===== Source data

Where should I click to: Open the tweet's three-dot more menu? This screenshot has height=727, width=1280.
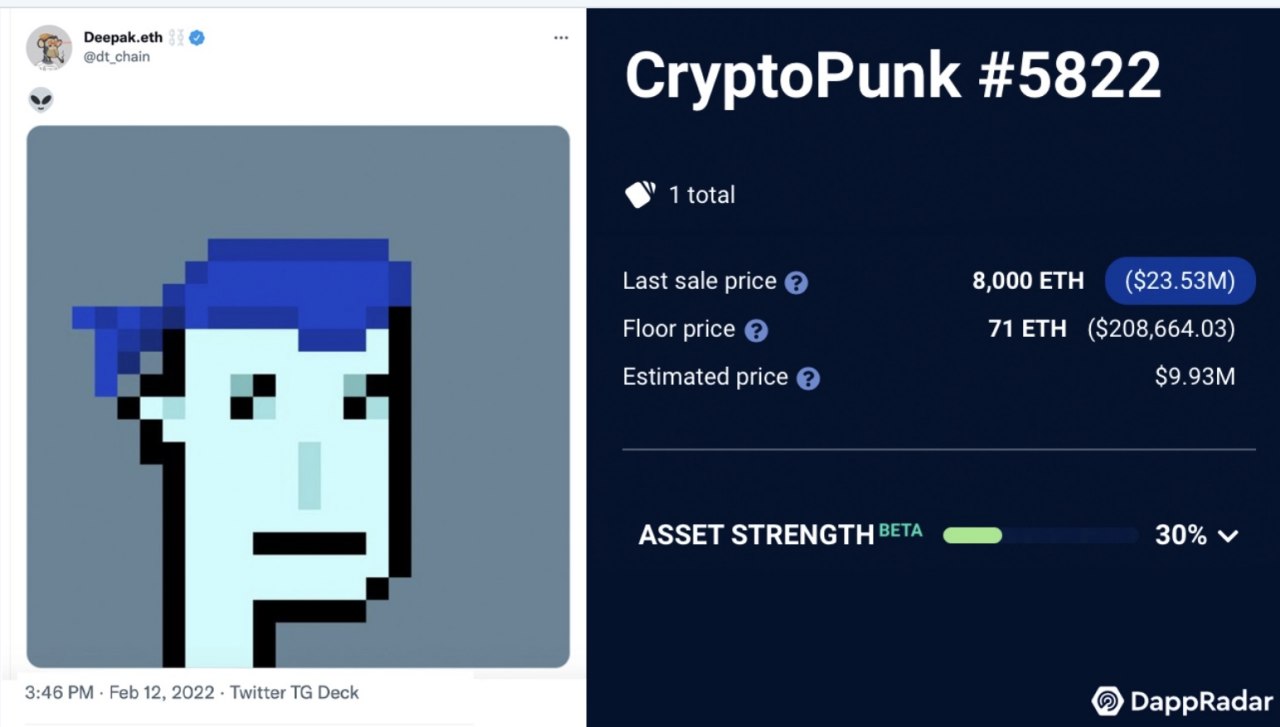[561, 38]
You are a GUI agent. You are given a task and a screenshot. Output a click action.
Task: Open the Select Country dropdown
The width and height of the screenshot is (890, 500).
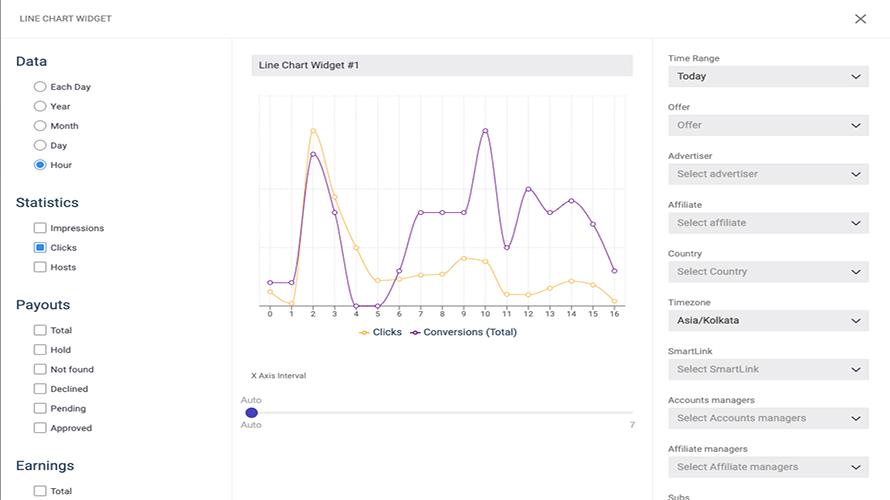[767, 272]
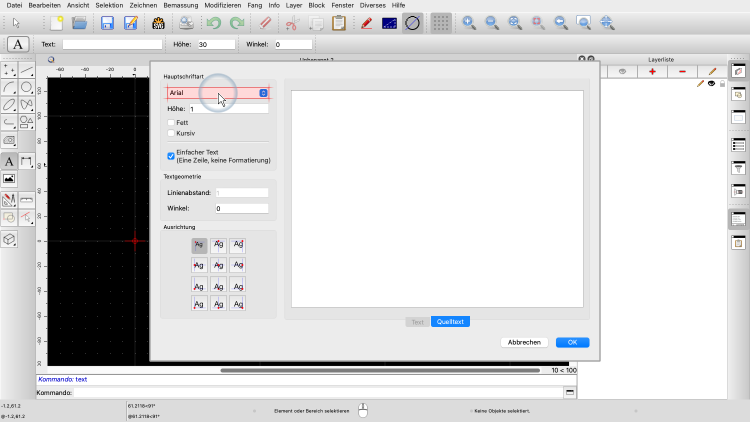Select the text tool in sidebar
750x422 pixels.
coord(9,161)
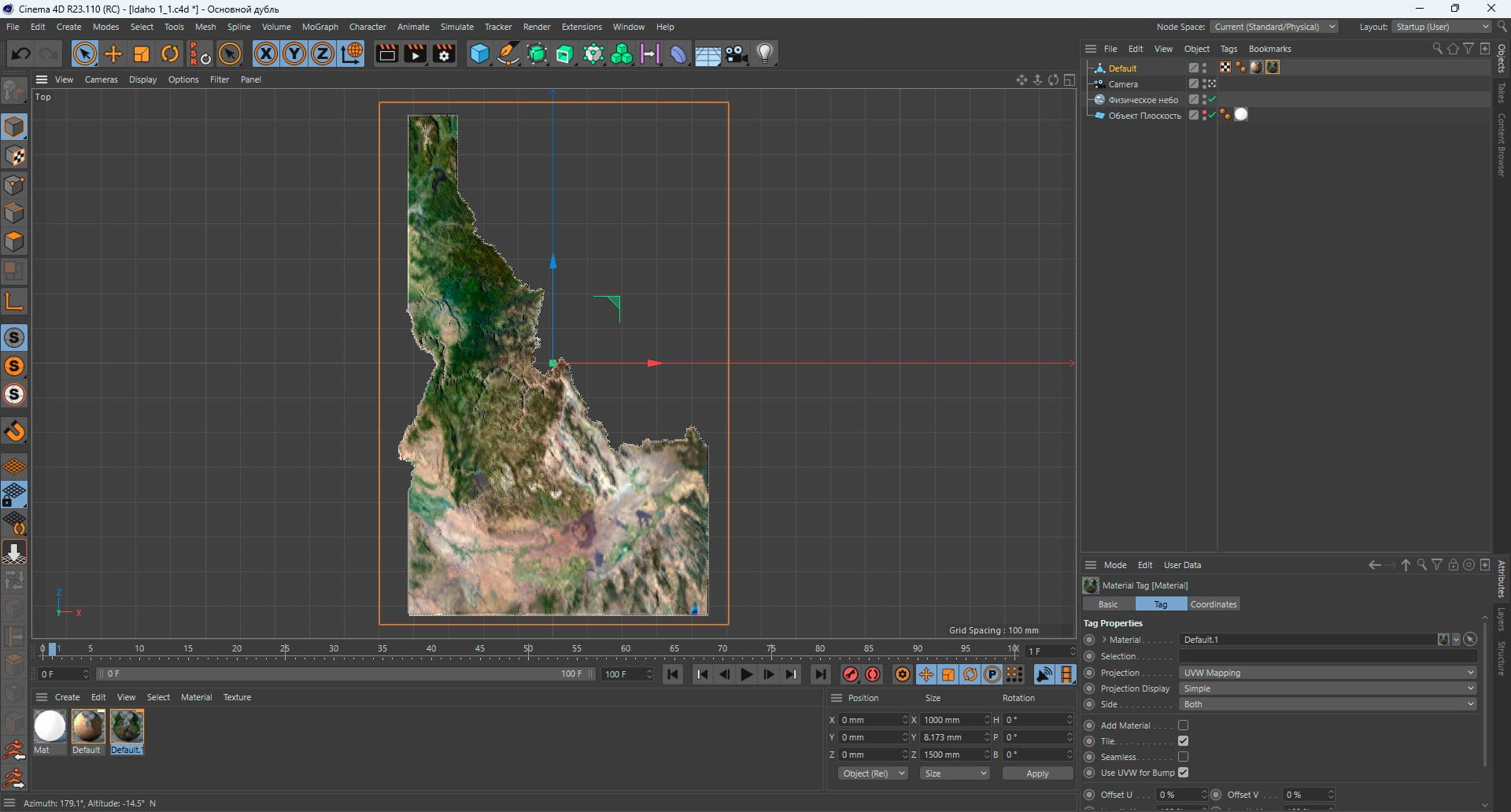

==========

> _Work order_
Without including the pictures, copy all of the data exactly.

> _Reply_
Where should I click to: Open the tweet's three-dot more menu? This screenshot has height=727, width=1280.
[561, 38]
You are a GUI agent. You are given a task and a screenshot. Output a click action.
Task: Open the Select Country dropdown
The width and height of the screenshot is (890, 500).
[767, 272]
Select the text tool in sidebar
750x422 pixels.
coord(9,161)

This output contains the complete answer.